Estoy en Bombay. Soy un privilegiado. Voy en un coche de primera gama con
aire acondicionado y aislamiento del ruido exterior, cristales tintados y algo
fresco que beber. Ni siquiera conduzco. Nos lleva el chófer que trabaja para mi
agente por el mero privilegio de comer y dormir en su casa. Llevamos una hora y
media en un atasco a las afueras de la ciudad y la temperatura exterior rebasa
los cuarenta y cinco grados a la sombra.
Al abrir tímidamente la ventanilla descubro el caos exterior: Ruido
ensordecedor, bocinas de coches, gente gritando y corriendo, sonidos de todo
tipo en un marasmo de seres humanos, animales y podredumbre.
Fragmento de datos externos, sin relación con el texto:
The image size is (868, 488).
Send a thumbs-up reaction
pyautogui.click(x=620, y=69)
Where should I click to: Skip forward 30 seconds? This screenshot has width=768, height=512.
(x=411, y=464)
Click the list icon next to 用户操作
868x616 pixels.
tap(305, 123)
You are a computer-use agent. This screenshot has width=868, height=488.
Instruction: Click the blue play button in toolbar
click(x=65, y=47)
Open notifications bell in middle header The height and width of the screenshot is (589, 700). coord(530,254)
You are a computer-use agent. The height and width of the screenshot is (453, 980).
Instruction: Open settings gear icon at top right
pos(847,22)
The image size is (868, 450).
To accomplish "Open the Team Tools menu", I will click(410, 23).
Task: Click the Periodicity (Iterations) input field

A mi izquierda, una cara se acerca. No tiene más de siete años y sonríe
sincera. La niña que me está mirando apenas posee nada. Va descalza, su ropa
está destrozada, su pelo grasiento y sus manos ennegrecidas, pero su sonrisa y
su mirada brillan con una luz especial. Me observa con tranquilidad cuando yo
le devuelvo la mirada. No tiene nada que ofrecerme porque seguramente no posee
nada. Su existencia cada día depende de lo que obtiene de gente a la que mira
como lo hace ahora a mí. Comienza a tararear una melodía que combina con su
sonrisa mientras me acerca su mano al cristal tintado que me aísla del
exterior. Tan sólo puede ofrecerme su canción, algo tan inmaterial y a la vez
tan cargado de sentimiento y significado en ese momento y lugar. Cuando voy a
decirle algo, recibo un exabrupto de mi agente que cierra inmediatamente la
ventanilla. Pero sigo viendo su cara sonriendo, a pesar de todo. Imagino que
cientos, quizá miles de veces, le ha ocurrido lo mismo, y sin embargo allí
sigue.
En el carril paralelo, un coche se avería; no puede continuar. Parece que
no funciona. Su conductor baja y, tras mirar unos minutos el motor, decide que
hay que empujarlo para que arranque de nuevo. Un par de hombres le ayudan. A
nosotros, los occidentales, los
privilegiados, ni se nos ocurre bajarnos a ayudarle. La niña de sonrisa
tranquila y melodía dulce, ni se lo piensa. A sus siete años se arrima a la
parte de atrás y comienza a empujar con sus bracitos en un gesto que provoca
mis primeras lágrimas en la India.
La veo sudar y aunque la empresa de empujar semejante coche parece
imposible a una niña desnutrida, allí sigue hasta que el coche se pone en
marcha. De repente vuelve su mirada hacia nuestro coche y sigue sonriendo. Yo
estoy llorando. Tengo cuarenta y dos años, un carácter más bien distante,
anglosajón. No expreso nunca mis sentimientos en público y, sin embargo, lo que
acabo de ver me ha roto.
No puedo asimilar algo así. Ese gesto espontáneo de un ser humano que
probablemente no espera nada del mañana y que se limita a vivir el hoy y el
ahora, me hace re ubicar todos mis principios, reorganizar mis prioridades. Y evidencio en mi interior toda la crueldad y
deshumanización del mundo actual, materialista y consumidor.
Y pienso finalmente que, un gesto tan sencillo como el que tuvo la niña,
ha creado un cambio en mi interior. Algo que no ha podido ni la política, ni la
religión, ni la vida en sociedad o los medios de comunicación, queda remodelado
en tan sólo unos segundos.
Gracias allá donde estés. Espero
que la vida te devuelva lo que das a los demás y te haga ser feliz.